VeeAI
Intelligent document engine
VeeAI turns your document vault into a searchable, summarizable knowledge base. Hybrid search combines keyword precision with semantic understanding. AI summarization extracts insights from any document. A RAG pipeline powers an intelligent research assistant.

Architecture
Search and AI Architecture
VeeAI runs a dual-index search architecture. BM25 keyword search (via PostgreSQL full-text) handles exact matches. Vector search (pgvector embeddings) captures semantic similarity. Results are fused using Reciprocal Rank Fusion (RRF) for best-of-both-worlds ranking. For AI features, documents are chunked, embedded, and fed into a RAG pipeline that grounds LLM responses in your actual data.
Key Capabilities
VeeAI
Hybrid Search (BM25 + Vector)
Keyword search finds exact matches. Semantic search understands meaning. Reciprocal Rank Fusion (RRF) merges both result sets into a single ranked list. Best precision, best recall.
Map-Reduce Summarization
Long documents are split into chunks, each summarized independently (map), then combined into a coherent summary (reduce). Works on documents of any length without context window limitations.

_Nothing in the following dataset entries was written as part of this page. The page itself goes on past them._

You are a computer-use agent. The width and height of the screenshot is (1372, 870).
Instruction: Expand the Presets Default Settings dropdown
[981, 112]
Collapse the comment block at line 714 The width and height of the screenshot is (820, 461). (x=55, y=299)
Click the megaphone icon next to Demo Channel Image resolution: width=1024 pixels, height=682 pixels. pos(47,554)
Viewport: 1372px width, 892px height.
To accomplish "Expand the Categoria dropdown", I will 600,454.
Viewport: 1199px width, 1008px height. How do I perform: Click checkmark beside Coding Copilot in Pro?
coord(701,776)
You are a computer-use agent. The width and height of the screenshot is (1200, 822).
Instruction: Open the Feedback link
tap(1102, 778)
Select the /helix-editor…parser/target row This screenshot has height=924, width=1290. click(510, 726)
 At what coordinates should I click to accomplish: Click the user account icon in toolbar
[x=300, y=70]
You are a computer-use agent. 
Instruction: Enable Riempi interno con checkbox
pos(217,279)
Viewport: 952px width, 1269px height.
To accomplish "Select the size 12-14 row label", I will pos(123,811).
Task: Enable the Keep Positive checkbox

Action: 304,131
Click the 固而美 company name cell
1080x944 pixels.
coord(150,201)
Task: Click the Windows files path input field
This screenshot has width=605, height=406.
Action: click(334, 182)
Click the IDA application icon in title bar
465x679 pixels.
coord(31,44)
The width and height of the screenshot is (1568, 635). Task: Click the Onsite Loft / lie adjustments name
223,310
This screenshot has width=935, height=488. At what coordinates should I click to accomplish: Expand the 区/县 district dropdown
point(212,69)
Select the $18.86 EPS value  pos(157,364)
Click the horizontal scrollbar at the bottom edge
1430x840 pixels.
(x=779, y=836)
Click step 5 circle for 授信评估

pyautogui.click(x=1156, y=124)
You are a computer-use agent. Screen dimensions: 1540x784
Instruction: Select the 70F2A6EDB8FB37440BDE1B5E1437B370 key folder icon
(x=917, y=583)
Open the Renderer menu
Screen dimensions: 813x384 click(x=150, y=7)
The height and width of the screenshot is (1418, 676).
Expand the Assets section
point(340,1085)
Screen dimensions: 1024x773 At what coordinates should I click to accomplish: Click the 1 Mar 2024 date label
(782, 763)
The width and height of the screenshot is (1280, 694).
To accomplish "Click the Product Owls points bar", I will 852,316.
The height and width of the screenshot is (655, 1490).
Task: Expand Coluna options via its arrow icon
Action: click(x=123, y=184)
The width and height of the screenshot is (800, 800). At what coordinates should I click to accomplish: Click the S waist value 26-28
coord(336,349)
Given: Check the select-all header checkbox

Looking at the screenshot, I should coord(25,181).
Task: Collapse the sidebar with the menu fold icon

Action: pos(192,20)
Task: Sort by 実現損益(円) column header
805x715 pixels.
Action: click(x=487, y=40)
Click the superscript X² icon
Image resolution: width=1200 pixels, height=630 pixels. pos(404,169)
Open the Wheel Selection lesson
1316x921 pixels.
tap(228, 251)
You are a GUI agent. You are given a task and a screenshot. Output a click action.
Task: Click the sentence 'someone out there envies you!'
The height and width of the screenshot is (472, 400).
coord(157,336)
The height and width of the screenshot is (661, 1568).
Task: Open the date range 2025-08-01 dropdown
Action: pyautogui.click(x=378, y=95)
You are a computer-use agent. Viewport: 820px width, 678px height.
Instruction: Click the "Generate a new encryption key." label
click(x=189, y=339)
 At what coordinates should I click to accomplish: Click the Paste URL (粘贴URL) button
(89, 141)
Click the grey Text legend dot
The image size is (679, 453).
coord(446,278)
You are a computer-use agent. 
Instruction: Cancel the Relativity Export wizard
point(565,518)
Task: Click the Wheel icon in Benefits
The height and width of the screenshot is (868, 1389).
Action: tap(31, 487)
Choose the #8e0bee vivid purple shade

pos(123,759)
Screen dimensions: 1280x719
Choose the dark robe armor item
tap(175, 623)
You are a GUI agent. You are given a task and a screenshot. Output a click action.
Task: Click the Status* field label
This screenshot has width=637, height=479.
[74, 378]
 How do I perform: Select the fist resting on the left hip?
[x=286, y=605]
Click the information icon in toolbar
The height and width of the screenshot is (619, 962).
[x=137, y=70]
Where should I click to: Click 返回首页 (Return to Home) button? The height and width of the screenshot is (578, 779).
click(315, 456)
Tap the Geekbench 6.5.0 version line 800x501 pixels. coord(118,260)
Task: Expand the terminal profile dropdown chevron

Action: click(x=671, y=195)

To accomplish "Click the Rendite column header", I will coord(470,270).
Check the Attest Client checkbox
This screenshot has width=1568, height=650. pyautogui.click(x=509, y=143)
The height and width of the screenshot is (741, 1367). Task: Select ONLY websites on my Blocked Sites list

OCR and Extraction Pipeline
Tesseract-based OCR with automatic language detection. AI-powered metadata extraction from text. Document classification and tagging. Confidence scores for quality assessment.
RAG Research Assistant
Retrieval-Augmented Generation pipeline. User questions are embedded, matched against document chunks via vector similarity, and fed to an LLM with source context. Answers are grounded in your actual documents.
Document Embeddings
Automatic vector embedding generation using configurable models. Chunking strategies optimized for different document types. Stored in pgvector for efficient similarity search.
Pluggable LLM Providers
Run local models via Ollama for full data sovereignty. Or connect to OpenAI, Anthropic, or any OpenAI-compatible API. Switch providers without code changes — configuration only.